* [抜粋本文]:
◆ ◆ ◆ ◆

ファッションデザイナー必見!縫製工場の選び方
弊社には自分でECショップなどを立ち上げて洋服を販売しながら
「販売数も少しずつ増えてきたから縫製工場に製造を依頼しよう!」
と初めてのお問い合わせいただくことがよくあります。
新規のお客様に限らず「以前工場にお願いしていたけど品質が悪くて」「前の工場が潰れてしまって」などいろんな事情で工場を探されている方もおられるのではないでしょうか?
縫製工場といってもいろんな種類があって「どうやって選べばいいかわからない!」「せっかく作れる工場を見つけたのに品質が悪かった」などトラブルが多いのも事実、縫製工場とデザイナーさん(メーカー)の関係=品質の良さといっても過言ではないのでお商売に直結する問題です、
「売り方」を書いた記事は多いにもかかわらずその商品の良し悪しを決める「工場の選び方」を書いた記事は多くなく、もちろん専門学校では教えてくれないので今回は「工場の選び方」について書きたいと思います。

◆ ◆ ◆ ◆

* [提供データ]:
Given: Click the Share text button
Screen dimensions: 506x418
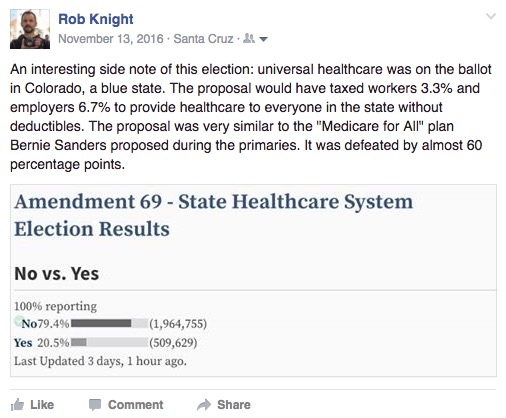Looking at the screenshot, I should click(234, 405).
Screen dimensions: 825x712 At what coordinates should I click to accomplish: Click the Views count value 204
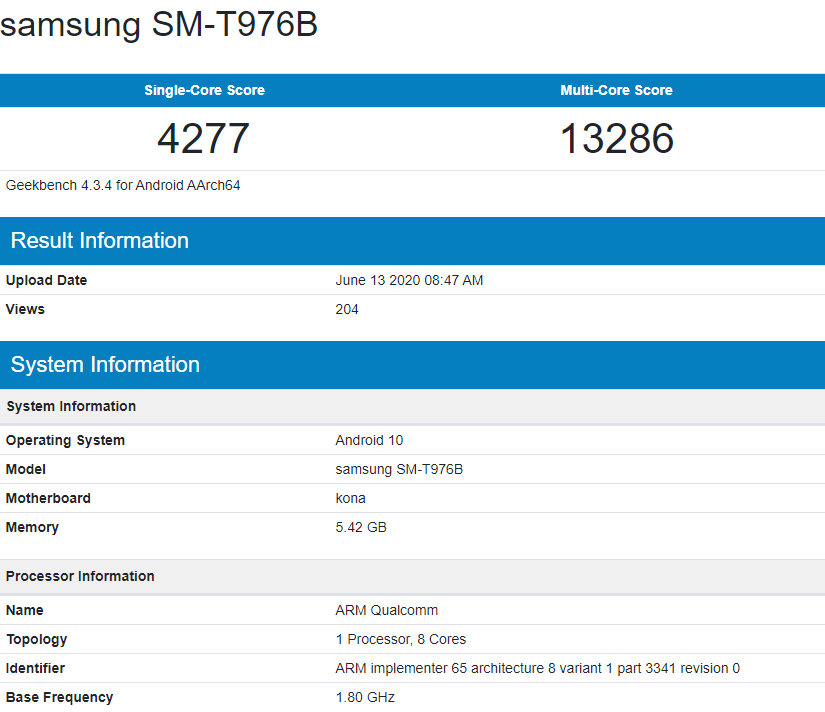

◆ ◆ ◆ ◆

抜粋本文の「新規のお客様に限らず「以前工」から「について書きたいと思います。」まで(両端の語句も含む)を、一字一句たがえずに書き写してもらえますか?

* [課題の解答]:
新規のお客様に限らず「以前工場にお願いしていたけど品質が悪くて」「前の工場が潰れてしまって」などいろんな事情で工場を探されている方もおられるのではないでしょうか?
縫製工場といってもいろんな種類があって「どうやって選べばいいかわからない!」「せっかく作れる工場を見つけたのに品質が悪かった」などトラブルが多いのも事実、縫製工場とデザイナーさん(メーカー)の関係=品質の良さといっても過言ではないのでお商売に直結する問題です、
「売り方」を書いた記事は多いにもかかわらずその商品の良し悪しを決める「工場の選び方」を書いた記事は多くなく、もちろん専門学校では教えてくれないので今回は「工場の選び方」について書きたいと思います。